Desis suara dari wajan besar itu disusul aroma harum adonan bumbu giling cabai merah, kacang tanah, udang ebi, bawang putih dan merah, kayu manis, buah lawang, kapulaga, kacha lache (mirip ketumbar), dan beberapa lainnya. Terbitlah liur.
Bumbu lain yang juga digerus adalah serai, buah ketapang, buah pala, ketumbar, kunir, jinten, dan jahe. Adonan bumbu itu dimasukkan setelah potongan cumi-cumi, udang rebus, kol, taoge, irisan daging sapi, daun bawang, tomat, dan seledri.
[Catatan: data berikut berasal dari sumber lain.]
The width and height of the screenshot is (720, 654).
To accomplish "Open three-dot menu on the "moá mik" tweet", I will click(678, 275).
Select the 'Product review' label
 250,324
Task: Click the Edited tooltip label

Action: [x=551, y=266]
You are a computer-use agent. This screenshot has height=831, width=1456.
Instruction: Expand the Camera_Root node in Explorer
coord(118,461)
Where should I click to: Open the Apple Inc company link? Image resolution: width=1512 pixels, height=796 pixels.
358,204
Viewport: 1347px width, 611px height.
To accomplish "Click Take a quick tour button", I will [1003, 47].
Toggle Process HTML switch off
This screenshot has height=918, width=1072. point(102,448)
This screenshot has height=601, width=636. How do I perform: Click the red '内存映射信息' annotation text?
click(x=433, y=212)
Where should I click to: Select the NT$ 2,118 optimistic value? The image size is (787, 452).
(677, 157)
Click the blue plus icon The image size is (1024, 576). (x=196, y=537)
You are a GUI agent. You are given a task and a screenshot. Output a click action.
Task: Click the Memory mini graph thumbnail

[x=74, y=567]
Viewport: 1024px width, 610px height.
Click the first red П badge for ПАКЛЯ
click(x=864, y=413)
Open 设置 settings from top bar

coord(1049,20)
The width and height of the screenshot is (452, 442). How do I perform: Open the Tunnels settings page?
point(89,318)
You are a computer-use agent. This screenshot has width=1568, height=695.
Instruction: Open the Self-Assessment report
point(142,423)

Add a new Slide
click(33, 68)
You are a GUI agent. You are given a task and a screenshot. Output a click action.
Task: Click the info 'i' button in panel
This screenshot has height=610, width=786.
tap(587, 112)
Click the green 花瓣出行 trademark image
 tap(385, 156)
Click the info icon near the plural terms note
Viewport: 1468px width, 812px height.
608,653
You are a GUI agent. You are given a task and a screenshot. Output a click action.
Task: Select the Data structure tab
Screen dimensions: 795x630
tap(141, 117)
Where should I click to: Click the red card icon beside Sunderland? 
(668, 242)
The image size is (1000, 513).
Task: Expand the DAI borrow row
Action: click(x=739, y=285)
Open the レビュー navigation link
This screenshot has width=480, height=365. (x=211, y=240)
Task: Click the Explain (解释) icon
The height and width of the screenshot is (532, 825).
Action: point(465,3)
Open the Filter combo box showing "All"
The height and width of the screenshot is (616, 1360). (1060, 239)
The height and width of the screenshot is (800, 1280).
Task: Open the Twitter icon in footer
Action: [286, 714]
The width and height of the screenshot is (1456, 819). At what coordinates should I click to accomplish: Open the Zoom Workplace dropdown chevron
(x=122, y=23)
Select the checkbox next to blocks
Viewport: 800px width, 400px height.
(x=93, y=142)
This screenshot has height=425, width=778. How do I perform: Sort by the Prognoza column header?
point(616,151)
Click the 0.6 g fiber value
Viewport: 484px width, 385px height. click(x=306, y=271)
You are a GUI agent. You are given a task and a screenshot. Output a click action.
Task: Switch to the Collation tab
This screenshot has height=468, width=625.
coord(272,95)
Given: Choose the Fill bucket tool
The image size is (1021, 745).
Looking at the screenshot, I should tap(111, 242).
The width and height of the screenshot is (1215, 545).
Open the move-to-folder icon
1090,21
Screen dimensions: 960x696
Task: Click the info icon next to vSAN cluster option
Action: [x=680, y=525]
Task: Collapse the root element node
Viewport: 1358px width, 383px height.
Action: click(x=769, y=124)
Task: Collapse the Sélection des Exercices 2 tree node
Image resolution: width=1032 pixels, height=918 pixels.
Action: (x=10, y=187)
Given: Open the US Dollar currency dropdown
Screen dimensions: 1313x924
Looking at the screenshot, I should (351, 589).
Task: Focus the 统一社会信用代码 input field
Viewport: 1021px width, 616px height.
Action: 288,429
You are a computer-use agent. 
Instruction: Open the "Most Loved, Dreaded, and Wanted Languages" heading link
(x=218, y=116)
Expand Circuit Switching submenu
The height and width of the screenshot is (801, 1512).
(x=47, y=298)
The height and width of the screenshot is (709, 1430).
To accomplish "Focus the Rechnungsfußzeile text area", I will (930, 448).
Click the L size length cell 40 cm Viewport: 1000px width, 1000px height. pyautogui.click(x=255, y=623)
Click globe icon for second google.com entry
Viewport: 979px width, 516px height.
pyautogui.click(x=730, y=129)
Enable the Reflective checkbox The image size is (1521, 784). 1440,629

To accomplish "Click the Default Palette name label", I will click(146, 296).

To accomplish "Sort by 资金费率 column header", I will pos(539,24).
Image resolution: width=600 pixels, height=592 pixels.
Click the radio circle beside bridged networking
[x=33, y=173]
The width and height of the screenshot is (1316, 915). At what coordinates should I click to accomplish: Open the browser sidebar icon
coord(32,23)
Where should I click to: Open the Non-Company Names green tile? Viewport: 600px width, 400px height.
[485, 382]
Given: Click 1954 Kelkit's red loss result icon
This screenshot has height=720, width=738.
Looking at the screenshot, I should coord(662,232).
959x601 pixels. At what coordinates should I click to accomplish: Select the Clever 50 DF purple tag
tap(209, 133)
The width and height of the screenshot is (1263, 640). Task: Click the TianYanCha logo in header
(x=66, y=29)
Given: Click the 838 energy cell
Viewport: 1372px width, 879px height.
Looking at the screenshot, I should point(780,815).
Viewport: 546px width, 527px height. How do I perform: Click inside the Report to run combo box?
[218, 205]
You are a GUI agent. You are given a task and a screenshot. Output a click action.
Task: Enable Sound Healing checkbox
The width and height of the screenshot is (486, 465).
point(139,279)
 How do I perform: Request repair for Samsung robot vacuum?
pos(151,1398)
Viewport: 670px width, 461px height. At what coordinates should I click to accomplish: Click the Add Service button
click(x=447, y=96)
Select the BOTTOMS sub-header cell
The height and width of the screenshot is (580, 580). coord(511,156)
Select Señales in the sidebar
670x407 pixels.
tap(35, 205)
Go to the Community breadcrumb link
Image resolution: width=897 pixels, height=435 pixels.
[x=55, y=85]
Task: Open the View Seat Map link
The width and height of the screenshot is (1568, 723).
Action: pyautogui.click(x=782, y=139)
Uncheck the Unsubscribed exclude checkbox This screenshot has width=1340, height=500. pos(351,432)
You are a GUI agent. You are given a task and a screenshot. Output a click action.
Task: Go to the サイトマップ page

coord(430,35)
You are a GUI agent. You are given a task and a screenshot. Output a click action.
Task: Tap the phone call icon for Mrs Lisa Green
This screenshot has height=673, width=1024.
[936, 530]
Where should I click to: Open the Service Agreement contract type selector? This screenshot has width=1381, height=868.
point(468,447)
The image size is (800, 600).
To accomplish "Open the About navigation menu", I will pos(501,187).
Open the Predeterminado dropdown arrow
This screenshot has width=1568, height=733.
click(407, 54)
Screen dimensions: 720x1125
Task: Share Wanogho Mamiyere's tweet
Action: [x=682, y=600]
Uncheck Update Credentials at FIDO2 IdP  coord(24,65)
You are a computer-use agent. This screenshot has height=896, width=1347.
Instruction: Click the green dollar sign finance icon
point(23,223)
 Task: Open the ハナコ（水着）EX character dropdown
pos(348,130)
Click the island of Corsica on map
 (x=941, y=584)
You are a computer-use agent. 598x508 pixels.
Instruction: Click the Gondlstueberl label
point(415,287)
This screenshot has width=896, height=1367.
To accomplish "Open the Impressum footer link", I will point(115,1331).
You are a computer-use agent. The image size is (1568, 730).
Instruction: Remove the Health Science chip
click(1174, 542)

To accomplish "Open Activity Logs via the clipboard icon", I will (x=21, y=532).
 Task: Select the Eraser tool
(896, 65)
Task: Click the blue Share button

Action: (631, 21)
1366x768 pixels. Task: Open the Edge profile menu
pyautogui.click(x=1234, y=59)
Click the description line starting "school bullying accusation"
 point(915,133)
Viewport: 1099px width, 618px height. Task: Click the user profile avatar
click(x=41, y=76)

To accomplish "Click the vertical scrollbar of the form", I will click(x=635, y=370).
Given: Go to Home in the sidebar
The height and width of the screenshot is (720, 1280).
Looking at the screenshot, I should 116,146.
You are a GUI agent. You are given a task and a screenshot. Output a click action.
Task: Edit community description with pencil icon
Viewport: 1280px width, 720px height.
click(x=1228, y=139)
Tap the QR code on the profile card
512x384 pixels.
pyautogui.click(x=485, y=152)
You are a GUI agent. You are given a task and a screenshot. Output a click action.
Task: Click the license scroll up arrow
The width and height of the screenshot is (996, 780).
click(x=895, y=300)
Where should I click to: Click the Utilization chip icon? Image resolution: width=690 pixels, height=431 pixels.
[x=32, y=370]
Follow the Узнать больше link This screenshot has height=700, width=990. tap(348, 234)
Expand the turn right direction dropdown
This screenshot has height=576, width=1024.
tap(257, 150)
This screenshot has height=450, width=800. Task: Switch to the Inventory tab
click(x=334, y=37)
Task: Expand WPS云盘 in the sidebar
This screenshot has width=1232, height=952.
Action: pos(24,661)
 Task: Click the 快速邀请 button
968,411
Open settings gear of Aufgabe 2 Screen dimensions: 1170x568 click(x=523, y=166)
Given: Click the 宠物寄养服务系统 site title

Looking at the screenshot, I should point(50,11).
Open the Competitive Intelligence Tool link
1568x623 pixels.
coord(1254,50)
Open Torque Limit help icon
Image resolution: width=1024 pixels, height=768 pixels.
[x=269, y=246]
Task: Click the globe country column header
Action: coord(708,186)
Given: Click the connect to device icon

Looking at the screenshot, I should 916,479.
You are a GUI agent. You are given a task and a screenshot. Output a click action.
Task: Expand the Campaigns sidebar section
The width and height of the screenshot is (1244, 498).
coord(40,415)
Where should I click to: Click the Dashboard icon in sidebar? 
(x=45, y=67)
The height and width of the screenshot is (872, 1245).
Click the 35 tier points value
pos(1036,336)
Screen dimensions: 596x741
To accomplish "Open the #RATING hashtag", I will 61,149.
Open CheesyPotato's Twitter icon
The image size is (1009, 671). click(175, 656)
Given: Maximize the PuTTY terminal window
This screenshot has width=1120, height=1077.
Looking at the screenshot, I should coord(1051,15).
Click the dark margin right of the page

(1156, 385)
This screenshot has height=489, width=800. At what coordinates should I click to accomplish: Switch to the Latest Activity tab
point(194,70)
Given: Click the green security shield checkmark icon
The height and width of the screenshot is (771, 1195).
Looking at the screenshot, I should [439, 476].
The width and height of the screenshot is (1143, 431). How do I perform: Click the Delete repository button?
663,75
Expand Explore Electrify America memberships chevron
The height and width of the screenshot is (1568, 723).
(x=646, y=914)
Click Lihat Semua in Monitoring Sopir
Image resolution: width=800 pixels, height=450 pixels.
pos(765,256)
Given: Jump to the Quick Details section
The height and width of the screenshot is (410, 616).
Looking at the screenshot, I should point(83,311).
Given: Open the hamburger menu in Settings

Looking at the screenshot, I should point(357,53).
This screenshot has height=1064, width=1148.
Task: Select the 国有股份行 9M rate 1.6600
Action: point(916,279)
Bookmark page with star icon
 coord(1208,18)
Di penggorengan yang berminyak panas, campuran ini dilengkapi kecap asin dan manis. Setelah tercampur sempurna, air panas ditambahkan.
Tangan sang koki, Faisal (28), yang terbebat kantong plastik, meraih mi kuning, melepasnya di wajan. Sendok penggorengan pun bekerja, mengaduk seluruh adonan. Harum cita rasa India Gujarat itu kian merebak. Faisal lalu menambahkan saus sambal ke dalam penggorengan.
Tak berapa lama, mi rebus, mi goreng, dan nasi goreng aceh dengan minuman pendamping, teh tarik hangat, tersaji di meja.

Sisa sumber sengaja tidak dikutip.